LIMA, Peru – Commerce Secretary Greg Canfield is leading an Alabama delegation that includes eight homegrown businesses on a week-long trade and business development mission that seeks to build commercial ties in Peru and Uruguay.
The Alabama team made its first stop in Lima, Peru’s industrial and financial center, where on Monday, June 2, it received a briefing on the country’s economy from the U.S. Commercial Service at the U.S. Embassy. Later Monday, Secretary Canfield met with Edgar Vasquez, vice minister of foreign trade for Peru, for talks on ways to boost two-way trade.
“We are constantly working to open doors for Alabama businesses targeting new connections in overseas markets such as Peru and Uruguay because exports help lift Alabama’s economy and create jobs,” Canfield said. “At the same time, we want to forge new bonds on trade missions like this as a means of developing new relationships that we find can provide mutual economic benefit and lead to long-term growth for Alabama’s economy.”
EXPANDING TRADE WITH PERU
Hilda Lockhart, director of the Alabama Department of Commerce’s International Trade Division, said Peru represents an opportunity for export-minded Alabama companies in the wake of a free-trade agreement between the U.S. and the South American country that went into effect five years ago. Alabama exports to Peru topped $62 million in 2013, up from $9.5 million in 2009.

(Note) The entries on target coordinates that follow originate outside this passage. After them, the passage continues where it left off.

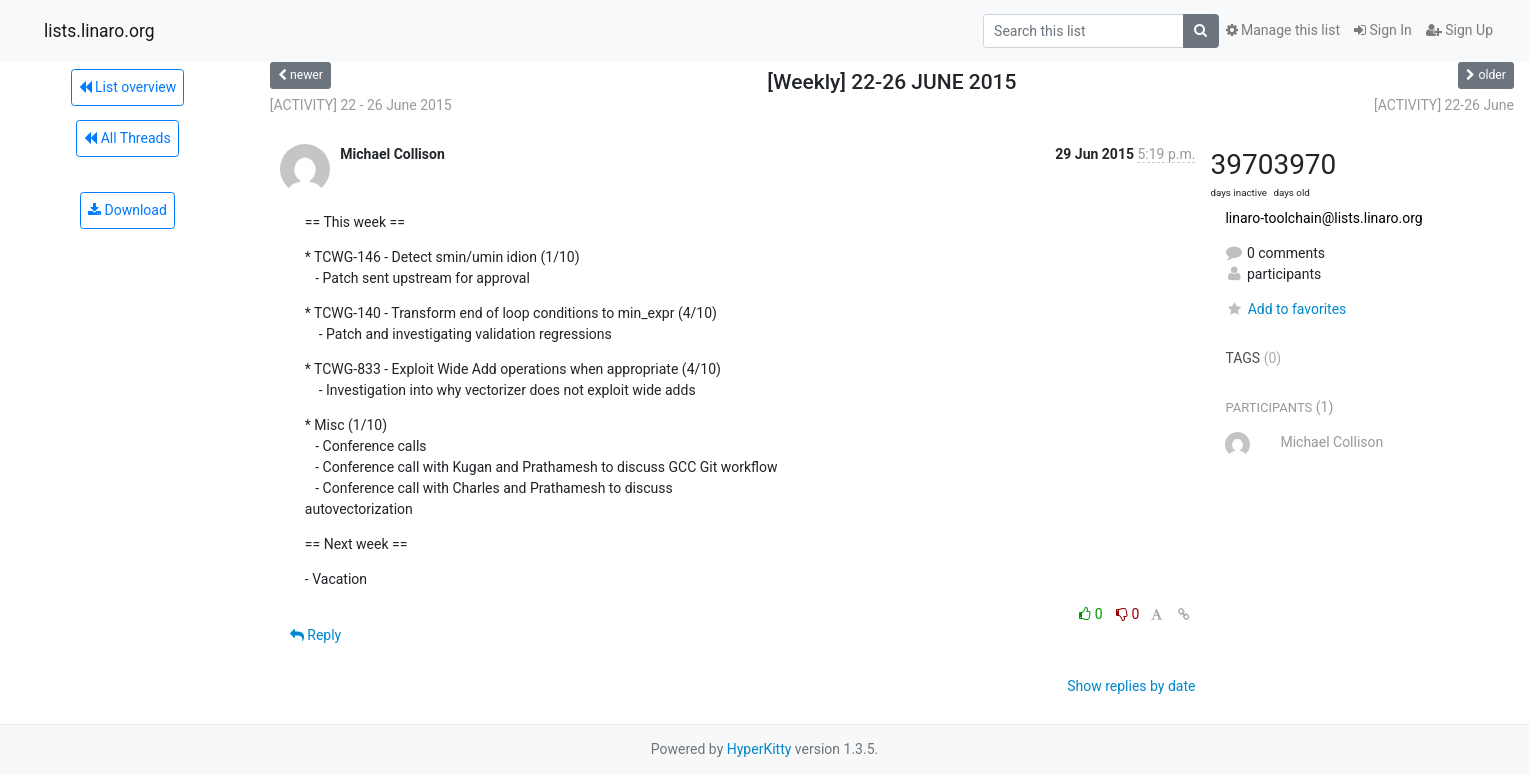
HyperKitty (759, 749)
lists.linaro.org (99, 31)
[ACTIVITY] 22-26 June (1444, 105)
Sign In (1383, 30)
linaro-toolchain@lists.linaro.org (1323, 218)
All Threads (127, 138)
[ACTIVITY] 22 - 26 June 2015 (361, 105)
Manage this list (1283, 30)
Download (127, 210)
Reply (315, 635)
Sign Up (1459, 30)
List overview (128, 87)
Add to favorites (1285, 309)
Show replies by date (1131, 686)
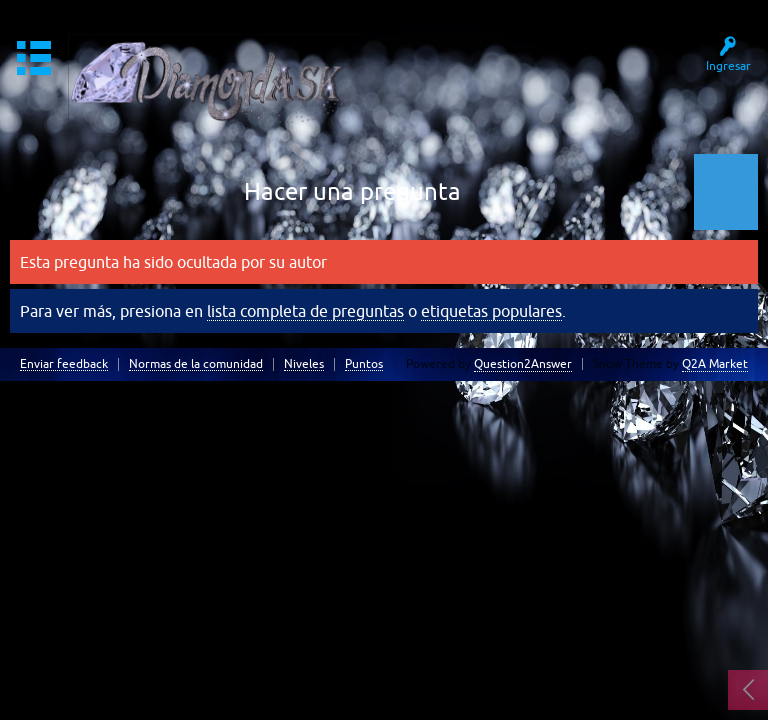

Lockhart said leading Alabama exports to Peru include vehicles and auto parts, wood pulp, metals, and industrial machinery. Alabama-made vehicles accounted for $25 million of that total in 2013, with the value of those shipments zooming 473 percent from the prior year.
Lockhart said Peru offers opportunities for Alabama companies providing industrial goods in the mineral and telecommunications sectors, industrial chemicals, food processing equipment, and healthcare information technology, among other things.
On Tuesday, Canfield met with officials from Ministry of Foreign Affairs, the American Chamber of Commerce of Peru and Proinversion, an organization that is responsible for the execution of national private investment promotion policies. During these meetings, Canfield highlighted Alabama manufacturers and the busy port operation in Mobile, as well as the state’s suitability for trade and investment.
The Alabama delegation traveled overnight to Montevideo, Uruguay, where it will receive a briefing on that nation’s economic environment, tour the capital city’s port facilities and meet with government and business officials. On Thursday, the group will tour Ingenio, the nation’s leading information technology and innovation incubator, before starting the journey home Friday.
Alabama trade with Uruguay has been relative light – exports to the South American nation totaled $6.2 million in 2013 – but the market is seen as one that offers opportunities for state-based companies.
TRADE MISSION BENEFITS
Will Pugh of Birmingham-based Atlas RFID Solutions, which produces radio-frequency identification systems that help companies become more efficient, said the trip represents an ideal way for the company to make new connections in foreign markets. (Atlas RFID was in the Alabama delegation that traveled to Canada for a trade conference in July 2014.)
“For companies that have to be strategic about where they focus their sales and marketing resources, trade missions are a great way to make informed decisions,” he said. “The Alabama Department of Commerce can leverage its international connections and matchmaking experience to make international business development more efficient.
“My company, Atlas RFID Solutions, was able to make connections with decision-makers in new markets much more efficiently than we could have by developing contacts on our own,” Pugh added.
Other companies on the mission are System Controls (Trussville), Quality Valve (Mobile), Gulf Trading LLC (Mobile), Masland Carpets (Saraland), Process Barron (Pelham), SEPCO (Pelham) and PESA (Huntsville).